提供的文本 –
***
以第一维为起始颜色，now[0]相当于以第一维的颜色结束，now[1]相当于以第二维的颜色结束。

#include"bits/stdc++.h"
using namespace std;
const int mod = 1e9+7;
const int MX = 5002;
typedef long long LL;
int dp[MX][MX],now[2],si1[MX],si2[MX],sj1[MX],sj2[MX];
void init()
{
    int n = 5000, m = 5000;
    for(int i = 0; i <= n; i++)
        dp[i][0] = dp[0][i]= sj1[i] = sj2[i] = i;
    for(int i = 1; i <= n; i++){
        for(int j = 1; j <= m; j++){
            now[0] = si2[j]%mod;
            now[1] = sj2[i]%mod;
            dp[i][j] = now[0];

            (si1[j] += now[1]) %= mod;
            (sj1[i] += now[0]) %= mod;
            
            (si2[j] += si1[j]) %= mod;
            (sj2[i] += sj1[i]) %= mod;
        }
    }
}

LL work(int n, int m){
    LL ans = 0;
    for(int i = 1; i <= n; i++)
        (ans += (LL) i*i*dp[m][n-i]) %= mod;
    for(int j = 1; j <= m; j++)
        (ans += (LL) j*j*dp[n][m-j]) %= mod;
    cout<
***
提供的材料 –
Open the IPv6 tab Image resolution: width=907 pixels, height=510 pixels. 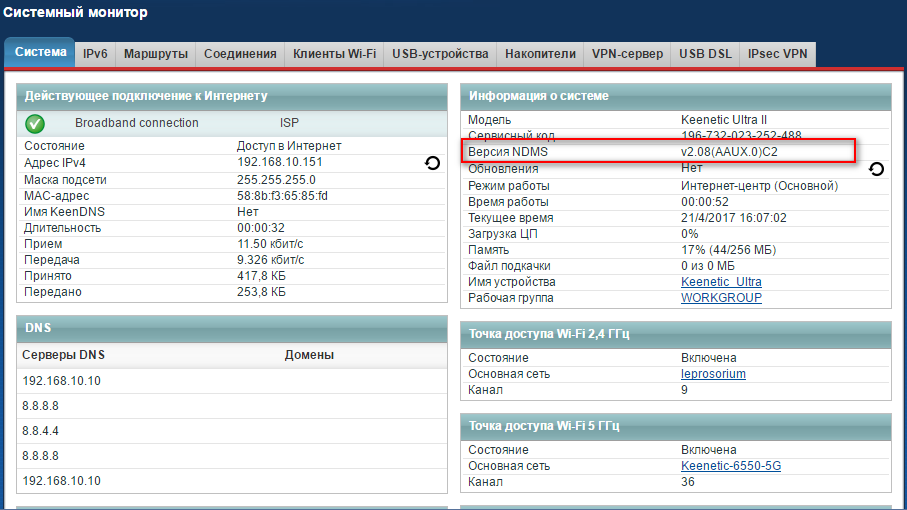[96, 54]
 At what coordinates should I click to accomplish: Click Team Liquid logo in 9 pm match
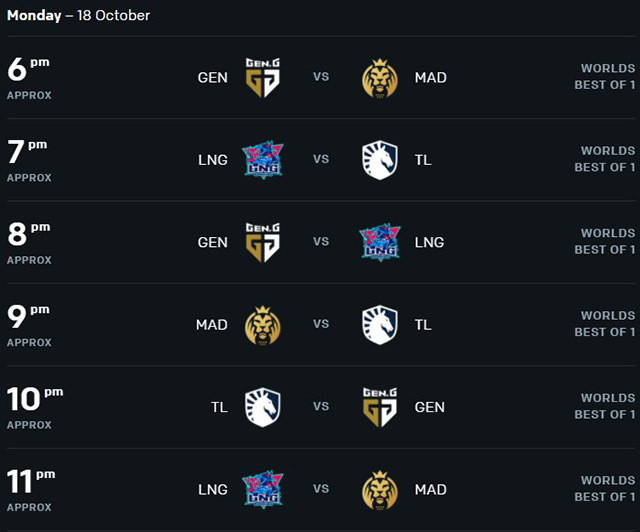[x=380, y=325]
***
待完成任务 – 按提供的文本开头的说明，now[1] 相当于以哪一维的颜色结束？

答复内容 – 以第二维的颜色结束。